Almost the whole of this stage, power generation keeps moving along the horizon, power stations and their smoke, wind turbines with their sexy/menacing curved blades.

Waterways:
All grass and shining mud banks (we race cows on the opposite bank)
The Dutch River flowing upstream
Goole: a marina then docks, loading plant, industrial bits and pieces lying around waiting, cranes and silos in Dutch shapes, The Vermuyden Hotel.  Shane says: I like this, it smells like Hull. A little later he says, I have strength left in my legs but not in my arse.

Power and farming give way to warehouses and ‘units': mysteries: Croda International, Jablite, Image Data Group and what it says on the tin: New Holland Agriculture, BuyOnline dot com. Paradise Hot Tubs.

P1090395The wide Humber with added Trent it’s usual chocolate colour.
Grass path, sheep, driftwood with added car, boat, driftboat, driftcar. A signpost for ships (or sheep).
The mud marina.
The sea path ends, eroded away where a rubbish tip meets a strip of mud and stones. We are forced inland.

For a short time we cycle along the path beside the A63. After miles and miles without seeing a vehicle we stand in the Shell station stunned by the violence of cars and lorries shooting past, their shockwaves whipping the garage canopy uprights.

There was a point where the Humber Bridge tower on the south bank seemed closer than the one this side.  As you get closer to the bridge, the harder it is to see.  Only the road overhead, the towers lost in the trees of posh gardens.  Like the locals are covering it up, slightly ashamed of their landmark.

The landscape has become Shane’s childhood.  Broomfleet where his signalman grandfather lived and is buried. The Humber Bridge from which his uncle jumped. The Hessle road where he was brought up and where his Dad lives now, the flat where Shane first lived with Claire.

We first see the thousand cyclists gathered outside a pub in North Ferriby.
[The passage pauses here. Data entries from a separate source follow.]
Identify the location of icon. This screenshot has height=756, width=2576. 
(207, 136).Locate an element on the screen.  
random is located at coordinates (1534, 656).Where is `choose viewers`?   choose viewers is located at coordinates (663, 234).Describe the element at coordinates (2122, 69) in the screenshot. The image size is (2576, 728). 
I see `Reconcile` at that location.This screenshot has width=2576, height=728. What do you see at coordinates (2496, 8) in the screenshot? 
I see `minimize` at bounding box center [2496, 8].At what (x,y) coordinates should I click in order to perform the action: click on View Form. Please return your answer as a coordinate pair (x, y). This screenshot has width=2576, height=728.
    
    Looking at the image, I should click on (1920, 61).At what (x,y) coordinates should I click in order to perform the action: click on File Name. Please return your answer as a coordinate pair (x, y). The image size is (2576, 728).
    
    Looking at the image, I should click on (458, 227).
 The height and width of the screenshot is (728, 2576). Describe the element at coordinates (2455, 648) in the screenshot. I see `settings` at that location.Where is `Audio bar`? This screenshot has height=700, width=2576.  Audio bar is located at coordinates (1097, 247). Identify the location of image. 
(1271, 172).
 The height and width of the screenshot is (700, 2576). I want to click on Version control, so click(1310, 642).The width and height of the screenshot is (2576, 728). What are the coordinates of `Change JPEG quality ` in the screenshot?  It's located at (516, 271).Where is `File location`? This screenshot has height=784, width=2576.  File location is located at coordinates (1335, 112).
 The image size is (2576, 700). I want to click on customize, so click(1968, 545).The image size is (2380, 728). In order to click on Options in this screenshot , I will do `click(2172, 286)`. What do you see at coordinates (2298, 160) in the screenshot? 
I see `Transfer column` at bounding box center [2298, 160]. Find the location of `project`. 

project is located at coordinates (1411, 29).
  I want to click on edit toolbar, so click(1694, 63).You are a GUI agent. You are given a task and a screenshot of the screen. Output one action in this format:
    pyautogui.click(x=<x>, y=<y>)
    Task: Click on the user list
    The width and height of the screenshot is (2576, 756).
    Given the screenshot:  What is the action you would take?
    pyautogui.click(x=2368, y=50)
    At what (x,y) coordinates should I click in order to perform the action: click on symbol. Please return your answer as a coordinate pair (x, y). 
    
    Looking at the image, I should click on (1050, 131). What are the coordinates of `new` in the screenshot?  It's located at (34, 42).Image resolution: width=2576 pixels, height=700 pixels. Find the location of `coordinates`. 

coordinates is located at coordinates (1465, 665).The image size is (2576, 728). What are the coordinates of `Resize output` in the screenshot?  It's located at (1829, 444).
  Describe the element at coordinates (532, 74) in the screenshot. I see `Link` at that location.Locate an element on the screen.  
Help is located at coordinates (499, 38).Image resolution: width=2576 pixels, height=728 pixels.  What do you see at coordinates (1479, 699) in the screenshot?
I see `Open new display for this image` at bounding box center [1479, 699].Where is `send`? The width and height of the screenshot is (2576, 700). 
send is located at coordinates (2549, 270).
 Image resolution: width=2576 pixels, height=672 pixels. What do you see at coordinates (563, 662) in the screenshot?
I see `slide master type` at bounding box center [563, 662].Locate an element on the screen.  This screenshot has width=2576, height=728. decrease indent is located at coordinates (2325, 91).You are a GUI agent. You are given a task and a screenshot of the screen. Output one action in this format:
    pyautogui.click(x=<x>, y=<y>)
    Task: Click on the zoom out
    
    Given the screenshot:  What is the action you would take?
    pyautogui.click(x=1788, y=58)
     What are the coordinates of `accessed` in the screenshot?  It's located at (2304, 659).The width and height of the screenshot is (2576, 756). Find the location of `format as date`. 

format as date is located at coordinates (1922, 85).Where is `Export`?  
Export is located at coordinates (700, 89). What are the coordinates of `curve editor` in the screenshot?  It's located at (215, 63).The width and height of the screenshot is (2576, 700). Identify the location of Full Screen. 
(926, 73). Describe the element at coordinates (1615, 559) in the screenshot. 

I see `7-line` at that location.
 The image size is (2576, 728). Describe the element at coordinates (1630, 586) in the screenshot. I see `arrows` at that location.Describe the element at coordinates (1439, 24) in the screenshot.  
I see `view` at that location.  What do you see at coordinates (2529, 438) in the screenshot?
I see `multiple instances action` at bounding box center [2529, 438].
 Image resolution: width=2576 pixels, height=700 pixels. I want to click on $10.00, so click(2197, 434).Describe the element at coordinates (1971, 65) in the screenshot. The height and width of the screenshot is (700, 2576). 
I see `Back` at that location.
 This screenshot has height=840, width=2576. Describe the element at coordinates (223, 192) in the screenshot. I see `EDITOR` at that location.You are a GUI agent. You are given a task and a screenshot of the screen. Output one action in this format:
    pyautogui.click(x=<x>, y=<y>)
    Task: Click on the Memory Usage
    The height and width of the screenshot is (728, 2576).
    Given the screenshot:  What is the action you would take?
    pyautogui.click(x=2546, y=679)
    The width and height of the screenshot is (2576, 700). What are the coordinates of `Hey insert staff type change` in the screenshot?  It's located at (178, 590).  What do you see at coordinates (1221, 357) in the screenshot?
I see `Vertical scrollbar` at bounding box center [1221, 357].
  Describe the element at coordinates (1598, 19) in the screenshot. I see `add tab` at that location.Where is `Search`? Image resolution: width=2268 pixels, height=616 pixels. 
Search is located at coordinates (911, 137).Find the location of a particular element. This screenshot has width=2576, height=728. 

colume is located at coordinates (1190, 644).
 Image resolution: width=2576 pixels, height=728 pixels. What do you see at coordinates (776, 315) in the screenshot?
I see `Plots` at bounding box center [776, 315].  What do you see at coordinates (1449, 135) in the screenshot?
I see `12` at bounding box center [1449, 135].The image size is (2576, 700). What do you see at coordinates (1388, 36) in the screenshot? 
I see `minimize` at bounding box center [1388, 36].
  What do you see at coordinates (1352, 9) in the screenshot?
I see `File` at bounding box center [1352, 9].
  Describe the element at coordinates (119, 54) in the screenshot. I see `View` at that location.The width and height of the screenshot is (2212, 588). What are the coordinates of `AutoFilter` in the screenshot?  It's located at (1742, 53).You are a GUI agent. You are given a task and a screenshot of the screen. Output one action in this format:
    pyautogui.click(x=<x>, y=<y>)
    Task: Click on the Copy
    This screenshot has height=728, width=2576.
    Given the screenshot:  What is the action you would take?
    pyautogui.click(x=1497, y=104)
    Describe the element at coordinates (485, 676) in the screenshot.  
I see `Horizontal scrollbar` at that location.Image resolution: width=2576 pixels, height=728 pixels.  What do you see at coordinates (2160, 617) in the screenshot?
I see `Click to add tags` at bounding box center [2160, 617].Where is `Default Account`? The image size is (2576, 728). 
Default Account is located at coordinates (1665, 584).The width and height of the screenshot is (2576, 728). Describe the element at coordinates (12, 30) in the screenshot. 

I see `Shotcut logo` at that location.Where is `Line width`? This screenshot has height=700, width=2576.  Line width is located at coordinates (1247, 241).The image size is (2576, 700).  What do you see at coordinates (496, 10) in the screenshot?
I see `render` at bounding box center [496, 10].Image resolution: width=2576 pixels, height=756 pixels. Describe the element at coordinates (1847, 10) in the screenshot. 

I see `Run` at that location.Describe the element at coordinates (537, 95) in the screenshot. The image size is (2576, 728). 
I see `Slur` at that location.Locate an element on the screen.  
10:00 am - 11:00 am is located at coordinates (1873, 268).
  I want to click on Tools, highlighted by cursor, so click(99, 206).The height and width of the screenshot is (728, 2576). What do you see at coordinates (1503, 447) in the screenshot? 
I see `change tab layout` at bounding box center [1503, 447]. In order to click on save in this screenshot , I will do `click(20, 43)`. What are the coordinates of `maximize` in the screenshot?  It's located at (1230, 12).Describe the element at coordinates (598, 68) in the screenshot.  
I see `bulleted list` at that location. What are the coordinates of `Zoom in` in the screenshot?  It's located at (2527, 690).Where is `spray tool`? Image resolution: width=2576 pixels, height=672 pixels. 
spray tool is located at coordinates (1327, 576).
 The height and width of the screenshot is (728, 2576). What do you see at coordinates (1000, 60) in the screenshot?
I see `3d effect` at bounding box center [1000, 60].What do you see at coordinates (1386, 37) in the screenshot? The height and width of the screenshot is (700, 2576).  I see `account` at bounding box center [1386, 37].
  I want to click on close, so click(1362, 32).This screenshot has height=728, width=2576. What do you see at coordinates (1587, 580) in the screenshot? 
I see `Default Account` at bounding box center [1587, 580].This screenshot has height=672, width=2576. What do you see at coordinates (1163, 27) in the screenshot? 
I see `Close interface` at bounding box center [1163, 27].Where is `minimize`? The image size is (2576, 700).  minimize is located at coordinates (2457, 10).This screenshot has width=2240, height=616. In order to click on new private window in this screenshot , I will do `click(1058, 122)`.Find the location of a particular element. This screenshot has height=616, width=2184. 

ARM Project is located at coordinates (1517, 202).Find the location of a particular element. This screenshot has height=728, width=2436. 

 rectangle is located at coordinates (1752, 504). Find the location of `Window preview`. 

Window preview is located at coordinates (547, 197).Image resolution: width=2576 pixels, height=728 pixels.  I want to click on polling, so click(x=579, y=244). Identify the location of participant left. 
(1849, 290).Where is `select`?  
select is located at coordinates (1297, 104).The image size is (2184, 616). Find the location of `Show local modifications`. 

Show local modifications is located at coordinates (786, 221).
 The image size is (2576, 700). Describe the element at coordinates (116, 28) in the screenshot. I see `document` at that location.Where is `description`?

Then as we hit Hull and the Hessle Road they swarm all around us in their blue and white striped charity shirts, we forget our tired legs and pick up our pace to match theirs and because we know where we are going often forge ahead, they catch us again, and before we know it Shane and I arrive in the centre of Hull the odd balls amidst someone else’s peloton, then we peel off, just the two of us again, riding side by side up Beverley Road, Hull’s Champs Elysees.